Inside Jeffrey Epstein’s network, layer upon layer to protect the boss
NEW YORK — A few cells away from drug lord Joaquin “El Chapo” Guzman at a New York City jail, jet-setting financier Jeffrey Epstein sits accused of running a different kind of criminal network.
There was the team of recruiters and enablers bringing Epstein dozens of underage girls to sexually abuse, federal prosecutors allege.
There was the assistant who scheduled those encounters, and the butler who cleaned up afterward and doled out cash and gifts to the girls, authorities contend in court records.
There were the mansions in New York and Florida, the sprawling ranch in New Mexico and the private island in the Caribbean that kept prying eyes at a distance, and the forms his employees had to sign swearing they wouldn’t speak about him publicly.
All of it served to insulate Epstein with layer upon layer of secretiveness, investigators say, like a kingpin. And, as eventually happened to Guzman, all of it could be on the verge of collapsing inward on him.
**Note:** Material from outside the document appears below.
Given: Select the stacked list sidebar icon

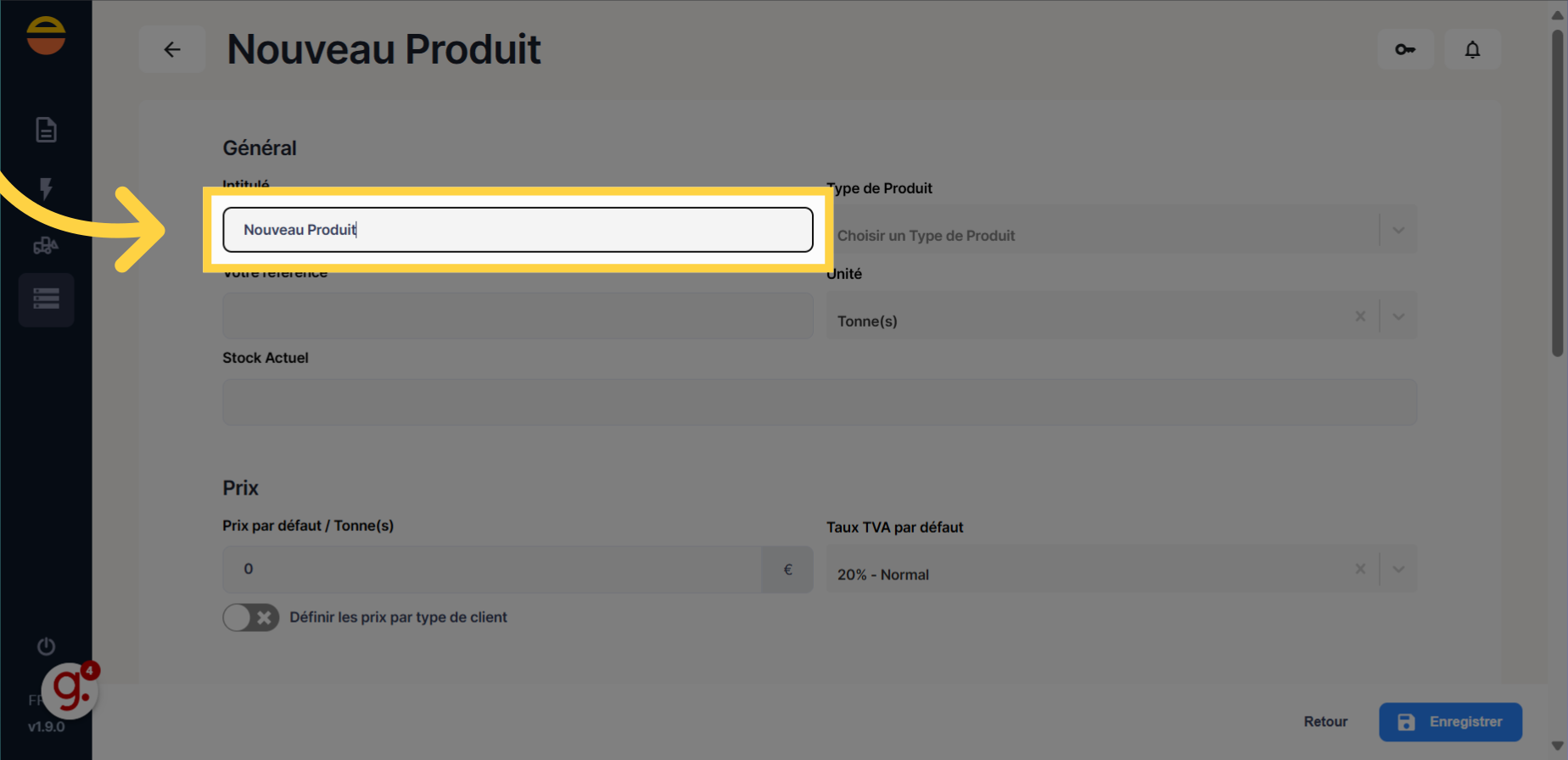Looking at the screenshot, I should tap(46, 299).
The linchpin of the operation described in the federal indictment against Epstein were the recruiters
— some of them victims themselves — who targeted girls as young as 13. Epstein deemed his team so essential that he attempted to shield several of them from federal charges under the same nonprosecution agreement that allowed him to avoid a lengthy federal prison sentence and plead guilty in 2008 to lesser state charges in Florida.
That unusual deal, initially filed in secret, went as far as to bar the federal government from charging “any potential co-conspirators of Epstein.”
That agreement could be upended by the indictment unsealed in New York federal court this month that charges Epstein with conspiracy and sex trafficking, which could see the 66-year-old sentenced to up to 45 years
in prison if convicted.
Geoffrey Berman, the U.S. attorney in Manhattan, declined to say whether any of Epstein’s associates will be charged. He also would not say whether they are cooperating with the investigation.
Epstein’s lawyers did not respond to several messages seeking comment. In court last week, they attacked the federal indictment in New York as a collection of warmedover allegations that should be moot based on Epstein’s deal with the U.S. attorney’s office in Miami.
Epstein has pleaded not guilty and is due in court Monday for a bail hearing. Prosecutors want him jailed pending trial, arguing that he is a flight risk and could attempt to influence witnesses. They said Friday that Epstein sent $350,000 recently to two individuals, including a former employee, after the Miami Herald started publishing articles about the Florida plea agreement.
Epstein’s New York indictment refers to unnamed employees who prosecutors say played a critical role in Epstein’s alleged crimes in the early 2000s and received payments to arrange massages that led to sex acts, with girls who then sometimes would be paid to find others like themselves.
“Through these victim recruiters, Epstein gained access to and was able to abuse dozens of additional minor girls,” the indictment states.
Epstein invited some of his victims to fly aboard his private jet, and lured others through an associate who ran a modeling agency, according to hundreds of pages of police reports, FBI records and court documents.
His recruiters generally sought out economically disadvantaged girls from poorer Palm Beach County neighborhoods far from the tony beachfront community where he lived, according to police reports and lawsuits filed in the wake of the nonprosecution agreement. The indictment said the victims were “often particularly vulnerable to exploitation.”